Exercise description:
Copy each line below containing "agent".

[Stored data]
++++++++
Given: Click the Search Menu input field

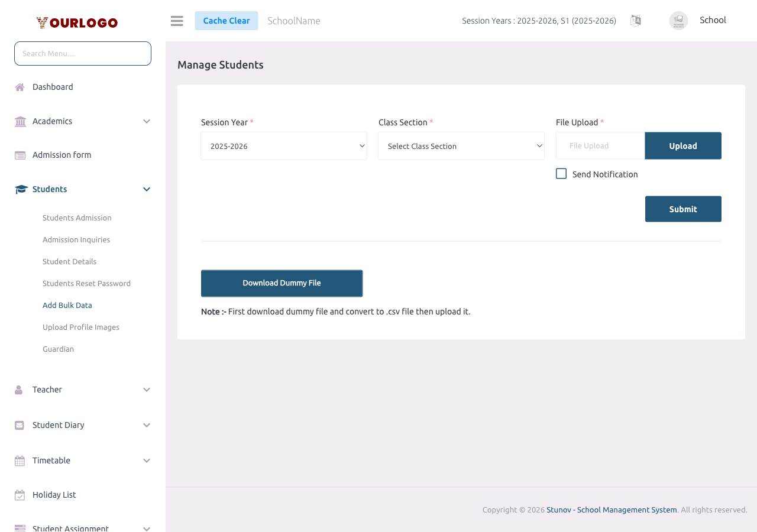Looking at the screenshot, I should [x=82, y=53].
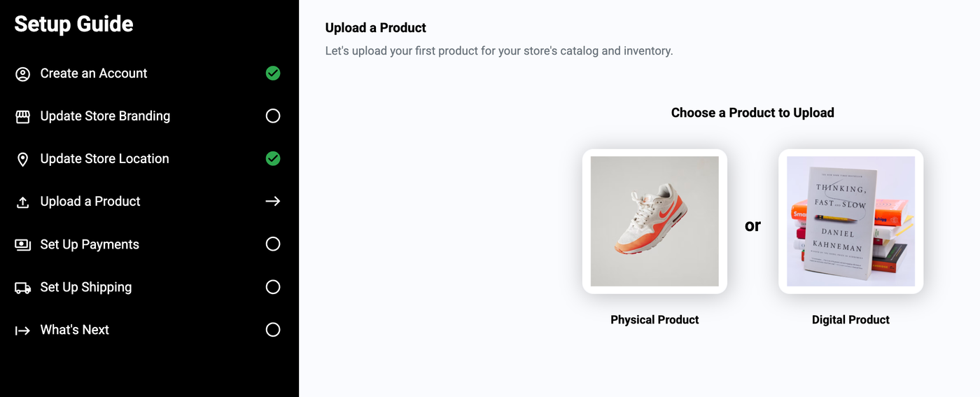
Task: Click green checkmark for Create an Account
Action: click(273, 74)
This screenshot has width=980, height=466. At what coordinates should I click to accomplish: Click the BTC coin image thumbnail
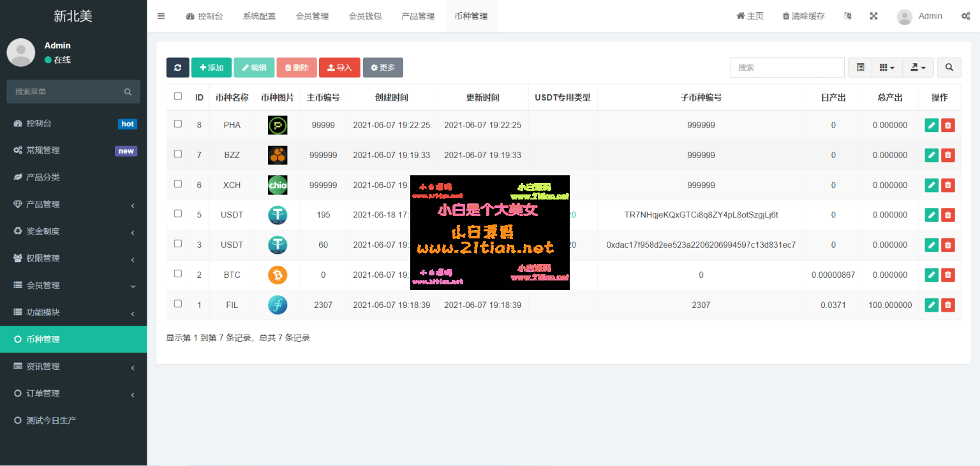pyautogui.click(x=278, y=275)
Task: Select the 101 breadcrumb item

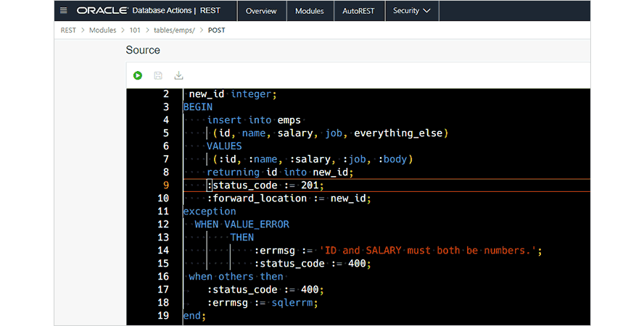Action: [x=135, y=30]
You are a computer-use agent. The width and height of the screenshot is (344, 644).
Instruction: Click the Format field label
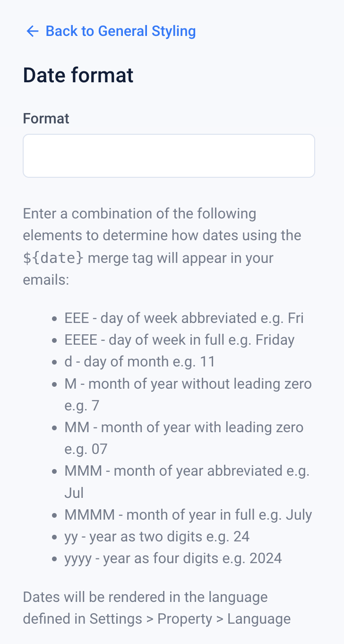coord(46,118)
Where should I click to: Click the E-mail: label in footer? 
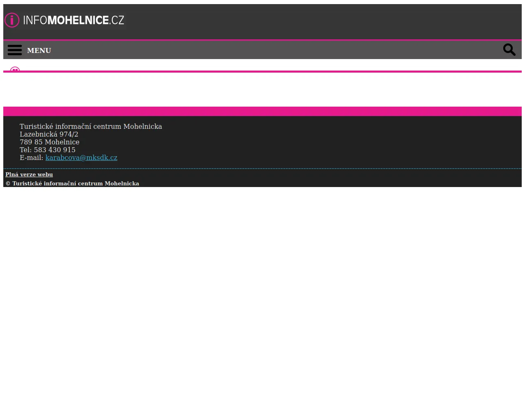(x=32, y=158)
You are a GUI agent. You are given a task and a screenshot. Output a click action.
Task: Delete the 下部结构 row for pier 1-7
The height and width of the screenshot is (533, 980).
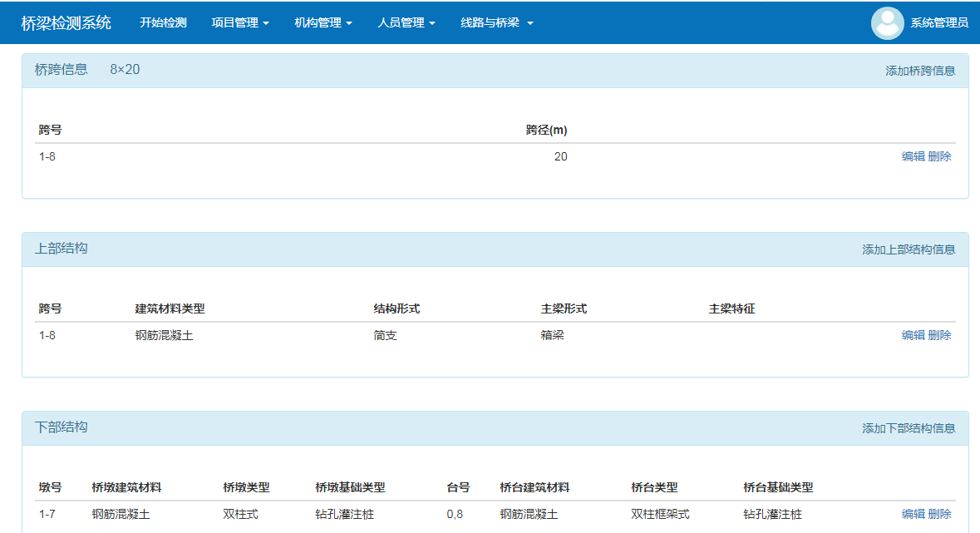[x=940, y=514]
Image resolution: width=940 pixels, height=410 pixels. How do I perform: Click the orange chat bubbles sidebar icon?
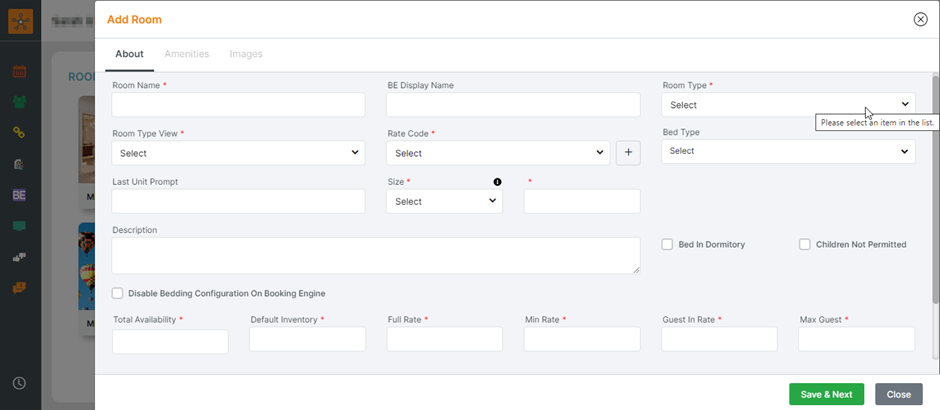point(19,288)
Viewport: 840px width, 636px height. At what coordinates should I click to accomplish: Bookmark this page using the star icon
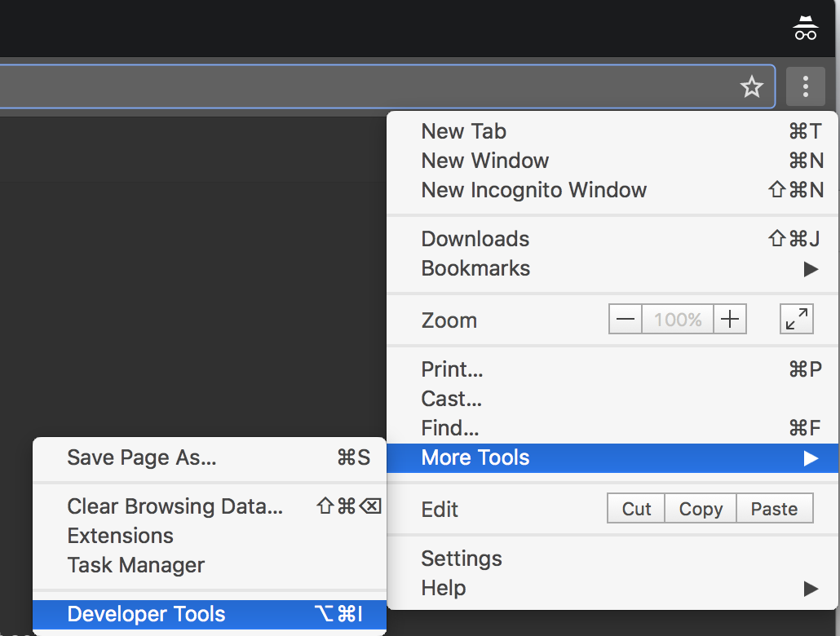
++++++++
Your solution:
You are a computer-use agent. The width and height of the screenshot is (344, 644).
You are a GUI agent. You are given a task and a screenshot. Output a click action.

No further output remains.